Will Lyon Tupman reflects on life as a pastoral assistant


I can almost hardly believe I’m already approaching the end of my placement as a pastoral assistant at St Michael’s, Croydon. How time flies when you’re having fun! I have had a truly wonderful placement here, which has been instrumental in my pastoral, sacramental and academic formation—both in the church and in the wider community.

The sacramental life at St Michael’s is firmly rooted in the catholic tradition of the Church of England, characterized by our daily routine of Morning Prayer, Mass and Evening Prayer. I am involved in all of these services—often either as a reader, server, or leader, as well as helping to keep the church open for our many guests who visit us throughout the day between services. I have found our prayer and worship very helpful; perhaps collectively the heartbeat of the church’s sacramental life has provided me with a spiritual anchor and consistency, which I practise both at work and on holiday. I feel this perfectly complements all the various other activities I am involved in throughout my week. Moreover, we have also made two visits to the Shrine of Our Lady of Walsingham (on the National and Adoremus Pilgrimages). These have both helped to further foster my spirituality and devotion, and I have particularly enjoyed meeting more people from the wider catholic tradition from across the country.

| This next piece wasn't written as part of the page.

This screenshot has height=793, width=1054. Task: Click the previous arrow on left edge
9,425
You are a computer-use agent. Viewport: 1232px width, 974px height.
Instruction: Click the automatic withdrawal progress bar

Croydon is one of the most diverse regions in the country; it is home to people from many different countries and cultures. However, it is also one of the most deprived regions—and, as visibly committed Christians in the community, at St Michael’s we believe a vital aspect of our ministry is in accompanying and aiding others in relieving their poverty as best as we can. As part of my placement, I have volunteered at a winter night shelter for those who are homeless, and I also volunteer every week at Croydon’s Refugee Day Centre, meeting and helping refugees from all over the world. Furthermore, I work as a chaplain at Croydon College, a diverse school of several thousand students where I have established a chess club for people of all levels of experience at the game. Many of our students are also refugees and my chess club, as well as providing a fun and educational activity for those who attend, also helps to give a much-needed confidence boost to those who are not yet as proficient in English as some of their friends. Moreover, I am a chaplain at Croydon University Hospital, visiting both patients and staff around the hospital. I have felt this to be a crucial aspect of my placement; many of the people I meet on a regular basis have experienced all kinds of loss, and yet they often still display an inspirational degree of hope. To be able to do my part in playing a role in their journeys helps me just as much as it helps them.

Alongside these pastoral and sacramental aspects, there has been a distinctly academic character to my placement. St Michael’s has been one of the most academically-focused churches I have served in to date. This particularly appealed to me, having studied theology at university. Our studies have been largely focused on various elements central to the Christian faith; the Incarnation, the Paschal Mystery, and the saints and sacraments. Engaging with a variety of ancient and modern texts (from St Athanasius and Melito of Sardis, to the former Archbishop of Canterbury Rowan Williams and Pope Emeritus Benedict XVI) has provided me with a great sense of the consistency in the development of the Church’s understanding of doctrine. I have particularly valued the variety in ways and mediums we have explored these Christian texts and doctrines, be it by seminars with the priests at St Michael’s and the Archdeacon of Hastings, or viewing and examining beautiful Christian artworks and artefacts at the National Gallery in London each term with one of the curators there. I have both furthered and expanded my theological repertoire during my time at St Michael’s, in the spirit of St Anselm’s motto of ‘faith seeking understanding.’ As well as for myself, I relish any opportunity to apply my theological learning and understanding to help other Christians on their journeys. Offering presentations to parishioners in study groups (such as our weekly Catechesis series in Church, which are open to all) gives us the perfect chance to help others around us to explore more about our faith.

My placement at St Michael’s, Croydon has been absolutely invaluable to me. I feel incredibly lucky to enjoy the experiences I have gained, and to have journeyed with the priests, my fellow pastoral assistant, and everyone else here. The placement has been vital for my vocational discernment, and particularly for the successful result I attained from my Bishops’ Advisory Panel when I was formally recommended to train for ordained ministry. My year at St. Michael’s has equipped me brilliantly as I continue my journey towards further training and formation for ordination. I am immensely grateful to everyone who has helped make this placement possible for me—to those who pray for me, to those who mentor me, and to those who have funded the placement to make it financially possible.


Will Lyon Tupman was the pastoral assistant at St Michael’s, Croydon. In September he begins training at Westcott House. Cambridge.